## WHAT YOU WILL DO
Extract the lines from the first line of the records below through the line containing "Condizioni Generali di Vendita (62, 1998)", inclusive, and reproduce them exactly as written.

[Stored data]
********

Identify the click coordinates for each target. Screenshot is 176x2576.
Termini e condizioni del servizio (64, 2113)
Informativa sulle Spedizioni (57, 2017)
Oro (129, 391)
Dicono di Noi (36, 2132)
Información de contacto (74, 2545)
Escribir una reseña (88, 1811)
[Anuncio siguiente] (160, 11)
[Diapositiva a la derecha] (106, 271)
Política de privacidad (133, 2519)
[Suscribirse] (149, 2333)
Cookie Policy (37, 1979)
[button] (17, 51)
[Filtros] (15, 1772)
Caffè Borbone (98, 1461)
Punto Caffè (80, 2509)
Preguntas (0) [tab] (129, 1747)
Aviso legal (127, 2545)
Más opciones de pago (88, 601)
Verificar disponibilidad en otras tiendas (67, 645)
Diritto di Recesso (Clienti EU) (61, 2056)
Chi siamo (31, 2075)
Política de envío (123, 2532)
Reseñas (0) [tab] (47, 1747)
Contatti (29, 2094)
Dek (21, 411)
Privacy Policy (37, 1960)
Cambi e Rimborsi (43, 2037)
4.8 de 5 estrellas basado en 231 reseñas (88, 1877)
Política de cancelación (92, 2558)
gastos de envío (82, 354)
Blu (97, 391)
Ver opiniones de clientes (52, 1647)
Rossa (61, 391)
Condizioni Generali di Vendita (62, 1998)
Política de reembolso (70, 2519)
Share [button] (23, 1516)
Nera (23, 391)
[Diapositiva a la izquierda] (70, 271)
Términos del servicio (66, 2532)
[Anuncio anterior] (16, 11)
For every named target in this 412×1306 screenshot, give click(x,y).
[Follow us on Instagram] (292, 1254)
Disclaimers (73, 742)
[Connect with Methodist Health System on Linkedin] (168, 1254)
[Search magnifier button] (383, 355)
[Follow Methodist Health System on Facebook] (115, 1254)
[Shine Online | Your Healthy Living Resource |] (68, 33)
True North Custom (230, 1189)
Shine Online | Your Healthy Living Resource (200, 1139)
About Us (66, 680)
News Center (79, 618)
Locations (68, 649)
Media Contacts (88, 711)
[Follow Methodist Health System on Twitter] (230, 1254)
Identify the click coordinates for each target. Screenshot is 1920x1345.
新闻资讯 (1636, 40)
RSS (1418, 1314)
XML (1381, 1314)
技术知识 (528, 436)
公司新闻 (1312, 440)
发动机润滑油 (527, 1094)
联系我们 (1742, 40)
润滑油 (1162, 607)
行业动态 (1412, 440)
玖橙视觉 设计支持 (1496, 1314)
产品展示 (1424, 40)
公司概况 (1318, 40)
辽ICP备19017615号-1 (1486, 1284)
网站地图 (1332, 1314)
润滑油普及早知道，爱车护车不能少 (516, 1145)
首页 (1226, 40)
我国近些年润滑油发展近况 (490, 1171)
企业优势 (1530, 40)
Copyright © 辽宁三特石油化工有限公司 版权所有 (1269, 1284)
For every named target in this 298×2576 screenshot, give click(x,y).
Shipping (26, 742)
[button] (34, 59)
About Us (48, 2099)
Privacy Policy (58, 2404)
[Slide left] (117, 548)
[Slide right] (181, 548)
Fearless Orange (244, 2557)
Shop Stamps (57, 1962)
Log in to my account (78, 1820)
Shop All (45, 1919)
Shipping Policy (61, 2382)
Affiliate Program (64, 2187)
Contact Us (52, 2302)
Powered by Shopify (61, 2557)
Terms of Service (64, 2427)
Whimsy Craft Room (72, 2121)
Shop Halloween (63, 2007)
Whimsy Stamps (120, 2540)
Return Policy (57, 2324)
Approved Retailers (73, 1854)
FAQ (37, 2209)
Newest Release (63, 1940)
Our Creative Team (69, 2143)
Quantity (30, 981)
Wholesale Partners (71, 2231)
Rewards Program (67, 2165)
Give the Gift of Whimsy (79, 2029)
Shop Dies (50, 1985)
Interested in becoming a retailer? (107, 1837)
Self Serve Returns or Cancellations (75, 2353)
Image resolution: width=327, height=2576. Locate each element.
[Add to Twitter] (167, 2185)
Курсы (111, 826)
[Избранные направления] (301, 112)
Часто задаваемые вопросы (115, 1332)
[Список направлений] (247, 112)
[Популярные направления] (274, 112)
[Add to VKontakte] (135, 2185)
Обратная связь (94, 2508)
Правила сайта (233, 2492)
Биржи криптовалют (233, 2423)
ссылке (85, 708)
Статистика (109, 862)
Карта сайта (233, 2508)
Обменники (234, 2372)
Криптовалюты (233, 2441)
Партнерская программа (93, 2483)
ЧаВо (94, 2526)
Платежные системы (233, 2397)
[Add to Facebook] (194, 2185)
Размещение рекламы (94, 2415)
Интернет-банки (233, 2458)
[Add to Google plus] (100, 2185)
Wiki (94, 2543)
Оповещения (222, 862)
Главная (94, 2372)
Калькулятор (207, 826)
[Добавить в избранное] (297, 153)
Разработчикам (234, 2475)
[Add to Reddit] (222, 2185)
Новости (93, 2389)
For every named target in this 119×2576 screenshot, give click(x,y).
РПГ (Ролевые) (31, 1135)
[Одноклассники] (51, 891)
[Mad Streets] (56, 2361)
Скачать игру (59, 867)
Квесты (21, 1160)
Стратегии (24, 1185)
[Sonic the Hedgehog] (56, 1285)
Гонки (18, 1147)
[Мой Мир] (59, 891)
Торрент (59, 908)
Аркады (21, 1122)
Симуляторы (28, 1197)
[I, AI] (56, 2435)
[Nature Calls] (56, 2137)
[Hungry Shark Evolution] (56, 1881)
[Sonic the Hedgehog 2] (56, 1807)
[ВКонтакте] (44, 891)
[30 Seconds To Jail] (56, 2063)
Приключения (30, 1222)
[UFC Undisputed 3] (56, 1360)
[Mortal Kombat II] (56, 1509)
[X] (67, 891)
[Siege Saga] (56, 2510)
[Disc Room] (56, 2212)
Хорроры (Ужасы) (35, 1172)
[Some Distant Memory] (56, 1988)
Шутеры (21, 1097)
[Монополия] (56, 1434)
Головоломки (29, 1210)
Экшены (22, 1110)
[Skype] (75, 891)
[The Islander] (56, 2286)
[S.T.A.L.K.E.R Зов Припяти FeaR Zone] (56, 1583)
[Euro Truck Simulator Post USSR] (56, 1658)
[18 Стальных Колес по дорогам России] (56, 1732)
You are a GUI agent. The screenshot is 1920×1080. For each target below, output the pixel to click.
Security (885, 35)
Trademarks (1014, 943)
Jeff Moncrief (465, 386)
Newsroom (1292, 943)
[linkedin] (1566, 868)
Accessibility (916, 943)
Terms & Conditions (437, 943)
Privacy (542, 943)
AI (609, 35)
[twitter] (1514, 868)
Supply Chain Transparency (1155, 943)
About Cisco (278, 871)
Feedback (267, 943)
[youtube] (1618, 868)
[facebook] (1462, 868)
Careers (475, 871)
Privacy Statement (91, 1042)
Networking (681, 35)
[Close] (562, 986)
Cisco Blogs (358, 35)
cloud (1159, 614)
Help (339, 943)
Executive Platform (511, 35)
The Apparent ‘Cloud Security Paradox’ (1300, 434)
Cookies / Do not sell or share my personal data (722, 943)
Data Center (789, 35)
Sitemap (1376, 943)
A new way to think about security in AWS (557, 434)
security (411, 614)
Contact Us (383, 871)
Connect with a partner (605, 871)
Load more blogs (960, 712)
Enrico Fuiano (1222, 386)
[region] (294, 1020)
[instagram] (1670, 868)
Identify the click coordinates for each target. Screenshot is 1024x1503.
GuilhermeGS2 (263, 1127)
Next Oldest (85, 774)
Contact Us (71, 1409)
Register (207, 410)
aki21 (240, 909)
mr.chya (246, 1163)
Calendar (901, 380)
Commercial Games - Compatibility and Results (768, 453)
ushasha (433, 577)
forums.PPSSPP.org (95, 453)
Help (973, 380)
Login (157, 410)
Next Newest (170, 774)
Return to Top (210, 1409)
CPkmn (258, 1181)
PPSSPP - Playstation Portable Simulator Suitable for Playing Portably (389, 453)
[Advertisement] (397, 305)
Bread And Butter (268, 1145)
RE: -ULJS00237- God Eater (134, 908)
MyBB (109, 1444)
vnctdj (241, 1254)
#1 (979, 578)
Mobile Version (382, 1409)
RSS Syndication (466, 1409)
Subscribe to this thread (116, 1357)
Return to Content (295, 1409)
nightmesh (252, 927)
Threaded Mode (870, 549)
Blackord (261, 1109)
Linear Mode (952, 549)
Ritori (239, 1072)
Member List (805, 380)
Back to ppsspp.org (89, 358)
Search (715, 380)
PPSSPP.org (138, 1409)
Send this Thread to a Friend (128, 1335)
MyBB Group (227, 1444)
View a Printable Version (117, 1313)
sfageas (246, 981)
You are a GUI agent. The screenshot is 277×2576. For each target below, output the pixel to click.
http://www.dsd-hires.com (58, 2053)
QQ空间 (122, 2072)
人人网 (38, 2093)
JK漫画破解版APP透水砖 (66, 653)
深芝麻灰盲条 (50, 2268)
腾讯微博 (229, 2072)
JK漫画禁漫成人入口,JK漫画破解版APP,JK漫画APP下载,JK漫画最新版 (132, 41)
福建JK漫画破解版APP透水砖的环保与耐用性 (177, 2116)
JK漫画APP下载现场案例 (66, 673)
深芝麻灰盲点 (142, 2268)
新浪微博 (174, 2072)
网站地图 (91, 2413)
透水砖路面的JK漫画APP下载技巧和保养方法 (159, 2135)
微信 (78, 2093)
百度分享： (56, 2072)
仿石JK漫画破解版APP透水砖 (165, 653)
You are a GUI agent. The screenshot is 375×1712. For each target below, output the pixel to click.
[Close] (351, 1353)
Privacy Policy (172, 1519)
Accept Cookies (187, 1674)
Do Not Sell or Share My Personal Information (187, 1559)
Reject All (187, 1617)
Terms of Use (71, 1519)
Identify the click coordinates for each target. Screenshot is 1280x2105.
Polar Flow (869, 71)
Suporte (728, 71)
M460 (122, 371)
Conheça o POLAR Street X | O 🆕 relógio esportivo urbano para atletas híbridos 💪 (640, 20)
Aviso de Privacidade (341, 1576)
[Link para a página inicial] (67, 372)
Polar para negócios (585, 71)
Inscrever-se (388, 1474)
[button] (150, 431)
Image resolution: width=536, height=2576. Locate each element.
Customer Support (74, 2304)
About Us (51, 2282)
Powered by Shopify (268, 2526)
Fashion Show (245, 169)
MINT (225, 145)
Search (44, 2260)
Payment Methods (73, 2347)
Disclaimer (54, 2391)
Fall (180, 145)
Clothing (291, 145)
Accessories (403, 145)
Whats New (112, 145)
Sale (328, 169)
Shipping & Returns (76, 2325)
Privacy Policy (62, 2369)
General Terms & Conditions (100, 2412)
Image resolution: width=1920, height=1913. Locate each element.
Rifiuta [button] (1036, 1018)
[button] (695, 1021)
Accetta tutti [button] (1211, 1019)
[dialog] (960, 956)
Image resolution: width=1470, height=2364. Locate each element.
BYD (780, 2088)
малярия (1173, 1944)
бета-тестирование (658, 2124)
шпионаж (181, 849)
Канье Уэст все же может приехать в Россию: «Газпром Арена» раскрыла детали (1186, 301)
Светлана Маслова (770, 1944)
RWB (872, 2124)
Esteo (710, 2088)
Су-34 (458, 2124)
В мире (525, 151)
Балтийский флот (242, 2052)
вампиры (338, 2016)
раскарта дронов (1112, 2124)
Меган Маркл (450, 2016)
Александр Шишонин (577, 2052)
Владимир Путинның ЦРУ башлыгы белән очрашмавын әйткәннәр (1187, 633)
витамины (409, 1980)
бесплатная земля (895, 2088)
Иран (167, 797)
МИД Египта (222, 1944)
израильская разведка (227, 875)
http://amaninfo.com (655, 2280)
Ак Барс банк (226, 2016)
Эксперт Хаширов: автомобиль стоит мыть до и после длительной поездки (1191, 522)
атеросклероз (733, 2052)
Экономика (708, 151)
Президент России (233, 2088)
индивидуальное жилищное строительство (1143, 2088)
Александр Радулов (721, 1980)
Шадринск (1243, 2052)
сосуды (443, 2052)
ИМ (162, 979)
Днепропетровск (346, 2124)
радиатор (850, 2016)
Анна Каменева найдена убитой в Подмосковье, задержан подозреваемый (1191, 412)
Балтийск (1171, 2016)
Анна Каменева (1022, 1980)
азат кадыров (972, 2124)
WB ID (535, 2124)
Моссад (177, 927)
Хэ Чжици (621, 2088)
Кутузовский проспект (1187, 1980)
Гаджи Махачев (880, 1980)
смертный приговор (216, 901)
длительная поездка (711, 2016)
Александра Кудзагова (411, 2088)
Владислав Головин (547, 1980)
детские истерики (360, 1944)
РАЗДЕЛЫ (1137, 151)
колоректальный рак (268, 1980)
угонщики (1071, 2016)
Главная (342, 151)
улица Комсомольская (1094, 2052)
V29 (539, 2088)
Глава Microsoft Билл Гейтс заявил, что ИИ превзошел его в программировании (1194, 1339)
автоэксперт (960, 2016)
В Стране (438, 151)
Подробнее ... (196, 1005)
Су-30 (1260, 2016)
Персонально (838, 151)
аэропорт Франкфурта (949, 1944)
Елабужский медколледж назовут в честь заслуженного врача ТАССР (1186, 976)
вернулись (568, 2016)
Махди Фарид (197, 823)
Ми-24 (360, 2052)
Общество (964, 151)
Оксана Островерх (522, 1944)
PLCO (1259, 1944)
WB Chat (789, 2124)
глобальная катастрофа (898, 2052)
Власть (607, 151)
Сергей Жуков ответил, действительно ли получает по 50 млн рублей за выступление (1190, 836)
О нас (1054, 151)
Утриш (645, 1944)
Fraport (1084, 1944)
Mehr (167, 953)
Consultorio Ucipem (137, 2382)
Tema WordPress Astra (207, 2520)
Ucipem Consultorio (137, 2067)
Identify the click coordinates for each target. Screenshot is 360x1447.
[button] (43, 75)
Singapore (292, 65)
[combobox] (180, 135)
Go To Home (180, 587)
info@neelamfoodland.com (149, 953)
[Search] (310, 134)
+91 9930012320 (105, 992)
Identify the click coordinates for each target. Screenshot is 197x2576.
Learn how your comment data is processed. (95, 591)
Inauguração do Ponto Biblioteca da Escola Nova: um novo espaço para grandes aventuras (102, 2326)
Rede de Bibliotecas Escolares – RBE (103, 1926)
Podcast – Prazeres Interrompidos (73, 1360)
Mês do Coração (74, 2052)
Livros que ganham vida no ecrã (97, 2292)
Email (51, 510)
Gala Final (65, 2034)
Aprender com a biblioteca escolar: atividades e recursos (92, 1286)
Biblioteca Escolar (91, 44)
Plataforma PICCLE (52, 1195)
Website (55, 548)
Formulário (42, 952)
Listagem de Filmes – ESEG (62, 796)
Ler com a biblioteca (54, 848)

********

## WRITTEN RESPONSE
Identify the click coordinates for each target. Screenshot is 176x2576.
Termini e condizioni del servizio (64, 2113)
Informativa sulle Spedizioni (57, 2017)
Oro (129, 391)
Dicono di Noi (36, 2132)
Información de contacto (74, 2545)
Escribir una reseña (88, 1811)
[Anuncio siguiente] (160, 11)
[Diapositiva a la derecha] (106, 271)
Política de privacidad (133, 2519)
[Suscribirse] (149, 2333)
Cookie Policy (37, 1979)
[button] (17, 51)
[Filtros] (15, 1772)
Caffè Borbone (98, 1461)
Punto Caffè (80, 2509)
Preguntas (0) [tab] (129, 1747)
Aviso legal (127, 2545)
Más opciones de pago (88, 601)
Verificar disponibilidad en otras tiendas (67, 645)
Diritto di Recesso (Clienti EU) (61, 2056)
Chi siamo (31, 2075)
Política de envío (123, 2532)
Reseñas (0) [tab] (47, 1747)
Contatti (29, 2094)
Dek (21, 411)
Privacy Policy (37, 1960)
Cambi e Rimborsi (43, 2037)
4.8 de 5 estrellas basado en 231 reseñas (88, 1877)
Política de cancelación (92, 2558)
gastos de envío (82, 354)
Blu (97, 391)
Ver opiniones de clientes (52, 1647)
Rossa (61, 391)
Condizioni Generali di Vendita (62, 1998)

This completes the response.